» **What to do**
Type each record below again, with the same words.

» **Supplied information**
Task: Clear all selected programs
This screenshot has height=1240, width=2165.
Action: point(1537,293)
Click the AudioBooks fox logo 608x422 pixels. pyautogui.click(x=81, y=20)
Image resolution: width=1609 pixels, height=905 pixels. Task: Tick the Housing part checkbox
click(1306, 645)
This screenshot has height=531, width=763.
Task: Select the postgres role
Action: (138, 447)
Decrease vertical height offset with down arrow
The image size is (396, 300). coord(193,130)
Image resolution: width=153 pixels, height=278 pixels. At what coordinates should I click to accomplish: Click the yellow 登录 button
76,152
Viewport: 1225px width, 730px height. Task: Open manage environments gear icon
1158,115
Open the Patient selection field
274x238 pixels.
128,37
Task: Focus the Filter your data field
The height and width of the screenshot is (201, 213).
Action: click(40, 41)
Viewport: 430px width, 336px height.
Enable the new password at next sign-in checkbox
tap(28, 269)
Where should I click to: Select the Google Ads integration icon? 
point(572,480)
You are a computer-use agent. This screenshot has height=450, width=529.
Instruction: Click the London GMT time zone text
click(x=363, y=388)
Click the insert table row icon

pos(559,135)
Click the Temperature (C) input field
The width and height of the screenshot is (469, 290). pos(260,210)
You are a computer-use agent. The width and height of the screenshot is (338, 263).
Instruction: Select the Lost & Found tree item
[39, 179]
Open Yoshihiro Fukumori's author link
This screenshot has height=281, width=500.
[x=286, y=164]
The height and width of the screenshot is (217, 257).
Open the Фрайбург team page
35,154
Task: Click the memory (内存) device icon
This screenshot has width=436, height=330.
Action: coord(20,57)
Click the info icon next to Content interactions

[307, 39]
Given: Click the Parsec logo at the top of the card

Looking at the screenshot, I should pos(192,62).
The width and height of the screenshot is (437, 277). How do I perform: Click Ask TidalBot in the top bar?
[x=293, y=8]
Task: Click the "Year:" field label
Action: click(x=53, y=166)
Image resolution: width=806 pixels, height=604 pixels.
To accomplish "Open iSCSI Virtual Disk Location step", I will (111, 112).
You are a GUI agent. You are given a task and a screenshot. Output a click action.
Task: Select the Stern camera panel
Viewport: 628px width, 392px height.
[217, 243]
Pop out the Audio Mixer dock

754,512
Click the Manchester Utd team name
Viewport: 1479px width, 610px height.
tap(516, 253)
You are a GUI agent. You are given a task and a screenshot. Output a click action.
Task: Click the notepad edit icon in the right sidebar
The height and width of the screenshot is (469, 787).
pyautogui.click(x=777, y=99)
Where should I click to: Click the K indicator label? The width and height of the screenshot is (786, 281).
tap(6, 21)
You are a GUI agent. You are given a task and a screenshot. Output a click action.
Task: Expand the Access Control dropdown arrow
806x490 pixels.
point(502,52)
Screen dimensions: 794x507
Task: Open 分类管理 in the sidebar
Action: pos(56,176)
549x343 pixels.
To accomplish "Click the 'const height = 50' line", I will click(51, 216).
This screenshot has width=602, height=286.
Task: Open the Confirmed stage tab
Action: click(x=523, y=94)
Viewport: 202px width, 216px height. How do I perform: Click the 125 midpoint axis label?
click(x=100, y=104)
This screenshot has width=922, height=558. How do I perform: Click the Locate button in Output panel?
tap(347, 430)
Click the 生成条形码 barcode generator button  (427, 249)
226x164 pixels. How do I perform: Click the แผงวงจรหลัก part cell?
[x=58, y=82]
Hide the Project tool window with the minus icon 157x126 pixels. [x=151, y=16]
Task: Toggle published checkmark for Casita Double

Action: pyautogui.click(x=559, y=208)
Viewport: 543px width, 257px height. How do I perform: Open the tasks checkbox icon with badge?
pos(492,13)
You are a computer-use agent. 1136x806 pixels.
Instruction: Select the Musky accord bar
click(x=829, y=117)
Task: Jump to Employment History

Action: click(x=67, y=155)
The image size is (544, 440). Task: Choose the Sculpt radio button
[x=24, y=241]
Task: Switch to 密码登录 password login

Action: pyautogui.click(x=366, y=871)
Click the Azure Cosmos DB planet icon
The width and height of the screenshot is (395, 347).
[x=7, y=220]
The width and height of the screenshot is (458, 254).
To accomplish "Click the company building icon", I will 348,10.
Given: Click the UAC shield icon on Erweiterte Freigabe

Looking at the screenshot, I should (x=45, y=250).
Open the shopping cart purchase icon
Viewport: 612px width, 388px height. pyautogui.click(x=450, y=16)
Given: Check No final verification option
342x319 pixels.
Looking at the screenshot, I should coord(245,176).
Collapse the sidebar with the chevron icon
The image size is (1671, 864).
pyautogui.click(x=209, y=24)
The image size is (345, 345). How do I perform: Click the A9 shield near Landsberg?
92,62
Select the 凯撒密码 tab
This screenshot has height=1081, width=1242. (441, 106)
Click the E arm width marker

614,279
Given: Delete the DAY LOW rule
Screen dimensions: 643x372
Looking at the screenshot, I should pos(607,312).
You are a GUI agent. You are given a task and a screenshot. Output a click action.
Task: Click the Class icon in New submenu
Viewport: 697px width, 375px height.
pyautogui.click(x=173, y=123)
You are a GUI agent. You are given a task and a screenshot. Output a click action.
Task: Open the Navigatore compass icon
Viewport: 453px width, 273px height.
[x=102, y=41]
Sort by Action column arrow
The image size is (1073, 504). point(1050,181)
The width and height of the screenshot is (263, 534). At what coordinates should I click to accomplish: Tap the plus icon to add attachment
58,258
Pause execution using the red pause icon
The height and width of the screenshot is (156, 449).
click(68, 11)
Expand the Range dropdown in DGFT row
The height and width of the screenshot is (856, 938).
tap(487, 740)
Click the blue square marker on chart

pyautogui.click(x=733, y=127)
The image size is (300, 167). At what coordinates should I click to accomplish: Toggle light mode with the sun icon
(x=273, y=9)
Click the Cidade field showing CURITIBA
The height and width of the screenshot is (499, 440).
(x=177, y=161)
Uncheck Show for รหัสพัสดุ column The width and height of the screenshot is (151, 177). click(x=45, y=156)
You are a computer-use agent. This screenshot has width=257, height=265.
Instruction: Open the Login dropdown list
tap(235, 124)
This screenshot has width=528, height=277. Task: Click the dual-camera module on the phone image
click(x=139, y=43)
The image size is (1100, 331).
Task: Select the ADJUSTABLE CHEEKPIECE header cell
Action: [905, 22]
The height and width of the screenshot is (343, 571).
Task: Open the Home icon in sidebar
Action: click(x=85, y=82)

» **Written solution**
Task: Clear all selected programs
This screenshot has height=1240, width=2165.
Action: point(1537,293)
Click the AudioBooks fox logo 608x422 pixels. pyautogui.click(x=81, y=20)
Image resolution: width=1609 pixels, height=905 pixels. Task: Tick the Housing part checkbox
click(1306, 645)
This screenshot has height=531, width=763.
Task: Select the postgres role
Action: (138, 447)
Decrease vertical height offset with down arrow
The image size is (396, 300). coord(193,130)
Image resolution: width=153 pixels, height=278 pixels. At what coordinates should I click to accomplish: Click the yellow 登录 button
76,152
Viewport: 1225px width, 730px height. Task: Open manage environments gear icon
1158,115
Open the Patient selection field
274x238 pixels.
128,37
Task: Focus the Filter your data field
The height and width of the screenshot is (201, 213).
Action: click(40, 41)
Viewport: 430px width, 336px height.
Enable the new password at next sign-in checkbox
tap(28, 269)
Where should I click to: Select the Google Ads integration icon? 
point(572,480)
You are a computer-use agent. This screenshot has height=450, width=529.
Instruction: Click the London GMT time zone text
click(x=363, y=388)
Click the insert table row icon

pos(559,135)
Click the Temperature (C) input field
The width and height of the screenshot is (469, 290). pos(260,210)
You are a computer-use agent. The width and height of the screenshot is (338, 263).
Instruction: Select the Lost & Found tree item
[39, 179]
Open Yoshihiro Fukumori's author link
This screenshot has height=281, width=500.
[x=286, y=164]
The height and width of the screenshot is (217, 257).
Open the Фрайбург team page
35,154
Task: Click the memory (内存) device icon
This screenshot has width=436, height=330.
Action: coord(20,57)
Click the info icon next to Content interactions

[307, 39]
Given: Click the Parsec logo at the top of the card

Looking at the screenshot, I should pos(192,62).
The width and height of the screenshot is (437, 277). How do I perform: Click Ask TidalBot in the top bar?
[x=293, y=8]
Task: Click the "Year:" field label
Action: click(x=53, y=166)
Image resolution: width=806 pixels, height=604 pixels.
To accomplish "Open iSCSI Virtual Disk Location step", I will (111, 112).
You are a GUI agent. You are given a task and a screenshot. Output a click action.
Task: Select the Stern camera panel
Viewport: 628px width, 392px height.
[217, 243]
Pop out the Audio Mixer dock

754,512
Click the Manchester Utd team name
Viewport: 1479px width, 610px height.
tap(516, 253)
You are a GUI agent. You are given a task and a screenshot. Output a click action.
Task: Click the notepad edit icon in the right sidebar
The height and width of the screenshot is (469, 787).
pyautogui.click(x=777, y=99)
Where should I click to: Click the K indicator label? The width and height of the screenshot is (786, 281).
tap(6, 21)
You are a GUI agent. You are given a task and a screenshot. Output a click action.
Task: Expand the Access Control dropdown arrow
806x490 pixels.
point(502,52)
Screen dimensions: 794x507
Task: Open 分类管理 in the sidebar
Action: pos(56,176)
549x343 pixels.
To accomplish "Click the 'const height = 50' line", I will click(51, 216).
This screenshot has width=602, height=286.
Task: Open the Confirmed stage tab
Action: click(x=523, y=94)
Viewport: 202px width, 216px height. How do I perform: Click the 125 midpoint axis label?
click(x=100, y=104)
This screenshot has width=922, height=558. How do I perform: Click the Locate button in Output panel?
tap(347, 430)
Click the 生成条形码 barcode generator button  (427, 249)
226x164 pixels. How do I perform: Click the แผงวงจรหลัก part cell?
[x=58, y=82]
Hide the Project tool window with the minus icon 157x126 pixels. [x=151, y=16]
Task: Toggle published checkmark for Casita Double

Action: pyautogui.click(x=559, y=208)
Viewport: 543px width, 257px height. How do I perform: Open the tasks checkbox icon with badge?
pos(492,13)
You are a computer-use agent. 1136x806 pixels.
Instruction: Select the Musky accord bar
click(x=829, y=117)
Task: Jump to Employment History

Action: click(x=67, y=155)
The image size is (544, 440). Task: Choose the Sculpt radio button
[x=24, y=241]
Task: Switch to 密码登录 password login

Action: pyautogui.click(x=366, y=871)
Click the Azure Cosmos DB planet icon
The width and height of the screenshot is (395, 347).
[x=7, y=220]
The width and height of the screenshot is (458, 254).
To accomplish "Click the company building icon", I will 348,10.
Given: Click the UAC shield icon on Erweiterte Freigabe

Looking at the screenshot, I should (x=45, y=250).
Open the shopping cart purchase icon
Viewport: 612px width, 388px height. pyautogui.click(x=450, y=16)
Given: Check No final verification option
342x319 pixels.
Looking at the screenshot, I should coord(245,176).
Collapse the sidebar with the chevron icon
The image size is (1671, 864).
pyautogui.click(x=209, y=24)
The image size is (345, 345). How do I perform: Click the A9 shield near Landsberg?
92,62
Select the 凯撒密码 tab
This screenshot has height=1081, width=1242. (441, 106)
Click the E arm width marker

614,279
Given: Delete the DAY LOW rule
Screen dimensions: 643x372
Looking at the screenshot, I should pos(607,312).
You are a GUI agent. You are given a task and a screenshot. Output a click action.
Task: Click the Class icon in New submenu
Viewport: 697px width, 375px height.
pyautogui.click(x=173, y=123)
You are a GUI agent. You are given a task and a screenshot. Output a click action.
Task: Open the Navigatore compass icon
Viewport: 453px width, 273px height.
[x=102, y=41]
Sort by Action column arrow
The image size is (1073, 504). point(1050,181)
The width and height of the screenshot is (263, 534). At what coordinates should I click to accomplish: Tap the plus icon to add attachment
58,258
Pause execution using the red pause icon
The height and width of the screenshot is (156, 449).
click(68, 11)
Expand the Range dropdown in DGFT row
The height and width of the screenshot is (856, 938).
tap(487, 740)
Click the blue square marker on chart

pyautogui.click(x=733, y=127)
The image size is (300, 167). At what coordinates should I click to accomplish: Toggle light mode with the sun icon
(x=273, y=9)
Click the Cidade field showing CURITIBA
The height and width of the screenshot is (499, 440).
(x=177, y=161)
Uncheck Show for รหัสพัสดุ column The width and height of the screenshot is (151, 177). click(x=45, y=156)
You are a computer-use agent. This screenshot has width=257, height=265.
Instruction: Open the Login dropdown list
tap(235, 124)
This screenshot has width=528, height=277. Task: Click the dual-camera module on the phone image
click(x=139, y=43)
The image size is (1100, 331).
Task: Select the ADJUSTABLE CHEEKPIECE header cell
Action: [905, 22]
The height and width of the screenshot is (343, 571).
Task: Open the Home icon in sidebar
Action: click(x=85, y=82)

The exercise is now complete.